* Text *
☆ ☆ ☆ ☆ ☆
William Kurelek was born on 3 March 1927 at his father’s farm at Whitford in Alberta, Canada. His upbringing was strongly influenced by the Ukrainian immigrant community into which he was born (the Kurelek children did not speak English until they went to school). According to his autobiography, Someone with Me, Kurelek grew up in terror of his father, who appeared to despise him and treated him with harshness and contempt. Throughout his youth he suffered increasing psychological problems which he later attributed to this relationship.

Kurelek had shown a talent for drawing and painting from his early school days. He took a degree at the University of Manitoba, trying to satisfy his parents by training to be a teacher, while hoping eventually to become an artist. He briefly attended the Ontario College of Art at Toronto, but left to hitchhike to Mexico to spend five months at an art school in San Miguel Allende. He then decided to come to Europe, principally to seek the psychiatric treatment which he now felt that he needed. He worked as a lumberjack to earn the fare.

Kurelek reached London in 1952 and wandered into the Maudsley Hospital, which he had seen mentioned in a book in the Montreal library, to ask for admission. While receiving treatment as an out-patient he worked at a labouring job for London Transport, taking up the old tram rails. The painting which he made of the scene became his first sale - to London Transport. Eventually he was admitted to the Maudsley as an in-patient, where he painted many pictures including The Maze, but was later transferred to Netherne Hospital. After his discharge he made a living for a time selling trompe l’oeil paintings, and spent two years apprenticed to a picture frame maker, hoping to be able to set up his own business in Canada. In 1957 he was received into the Roman Catholic Church. He attributed his ultimate full recovery to this, rather than to the psychiatric treatment which he received.
☆ ☆ ☆ ☆ ☆
* Listed records *
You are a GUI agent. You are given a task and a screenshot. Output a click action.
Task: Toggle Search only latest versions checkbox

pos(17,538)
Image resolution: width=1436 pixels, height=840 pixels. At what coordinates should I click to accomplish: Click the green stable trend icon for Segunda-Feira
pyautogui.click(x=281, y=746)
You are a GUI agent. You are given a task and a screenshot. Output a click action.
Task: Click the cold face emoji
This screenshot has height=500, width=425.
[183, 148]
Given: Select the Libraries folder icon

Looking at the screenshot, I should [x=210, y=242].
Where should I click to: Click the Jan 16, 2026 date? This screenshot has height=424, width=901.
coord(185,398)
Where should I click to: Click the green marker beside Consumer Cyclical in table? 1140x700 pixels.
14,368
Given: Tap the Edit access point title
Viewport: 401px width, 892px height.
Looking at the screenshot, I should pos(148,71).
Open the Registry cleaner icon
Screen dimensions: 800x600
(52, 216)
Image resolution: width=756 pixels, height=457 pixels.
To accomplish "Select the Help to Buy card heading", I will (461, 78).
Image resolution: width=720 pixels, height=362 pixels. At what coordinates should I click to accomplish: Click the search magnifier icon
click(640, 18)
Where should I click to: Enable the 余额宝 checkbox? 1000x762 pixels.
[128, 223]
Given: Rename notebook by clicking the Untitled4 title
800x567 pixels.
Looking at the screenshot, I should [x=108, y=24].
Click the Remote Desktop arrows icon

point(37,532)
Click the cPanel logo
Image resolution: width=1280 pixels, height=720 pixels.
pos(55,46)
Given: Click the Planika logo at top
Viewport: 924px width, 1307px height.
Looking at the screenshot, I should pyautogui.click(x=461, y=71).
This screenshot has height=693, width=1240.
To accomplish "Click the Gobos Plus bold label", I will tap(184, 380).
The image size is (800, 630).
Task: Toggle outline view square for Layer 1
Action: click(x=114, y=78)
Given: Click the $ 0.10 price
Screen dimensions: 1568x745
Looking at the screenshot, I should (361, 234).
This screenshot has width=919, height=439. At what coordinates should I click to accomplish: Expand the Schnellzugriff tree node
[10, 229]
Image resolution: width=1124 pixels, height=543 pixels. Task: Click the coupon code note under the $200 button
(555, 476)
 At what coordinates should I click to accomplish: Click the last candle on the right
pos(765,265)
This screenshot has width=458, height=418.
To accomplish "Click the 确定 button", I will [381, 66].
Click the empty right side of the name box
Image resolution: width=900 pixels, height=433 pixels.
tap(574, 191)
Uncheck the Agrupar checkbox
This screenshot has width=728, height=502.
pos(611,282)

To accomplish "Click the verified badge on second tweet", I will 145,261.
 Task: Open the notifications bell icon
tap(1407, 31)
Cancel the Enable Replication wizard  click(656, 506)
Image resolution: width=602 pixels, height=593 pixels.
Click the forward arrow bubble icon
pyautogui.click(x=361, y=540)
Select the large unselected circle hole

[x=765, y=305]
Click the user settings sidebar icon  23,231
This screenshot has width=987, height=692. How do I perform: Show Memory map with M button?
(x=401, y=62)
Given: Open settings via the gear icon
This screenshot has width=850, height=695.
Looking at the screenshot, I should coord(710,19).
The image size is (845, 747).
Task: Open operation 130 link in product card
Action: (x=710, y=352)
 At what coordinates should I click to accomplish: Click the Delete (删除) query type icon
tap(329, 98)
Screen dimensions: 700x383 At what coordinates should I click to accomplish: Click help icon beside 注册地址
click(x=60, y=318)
☆ ☆ ☆ ☆ ☆
* Tasks to complete *
a) In the text about William Kurelek, who bought the painting that became his first sale?
b) Echo the stretch of the Kurelek text from "Kurelek reached London" through "which he received.", copying it word for word.

* Answers to this exercise *
a) London Transport

b)
Kurelek reached London in 1952 and wandered into the Maudsley Hospital, which he had seen mentioned in a book in the Montreal library, to ask for admission. While receiving treatment as an out-patient he worked at a labouring job for London Transport, taking up the old tram rails. The painting which he made of the scene became his first sale - to London Transport. Eventually he was admitted to the Maudsley as an in-patient, where he painted many pictures including The Maze, but was later transferred to Netherne Hospital. After his discharge he made a living for a time selling trompe l’oeil paintings, and spent two years apprenticed to a picture frame maker, hoping to be able to set up his own business in Canada. In 1957 he was received into the Roman Catholic Church. He attributed his ultimate full recovery to this, rather than to the psychiatric treatment which he received.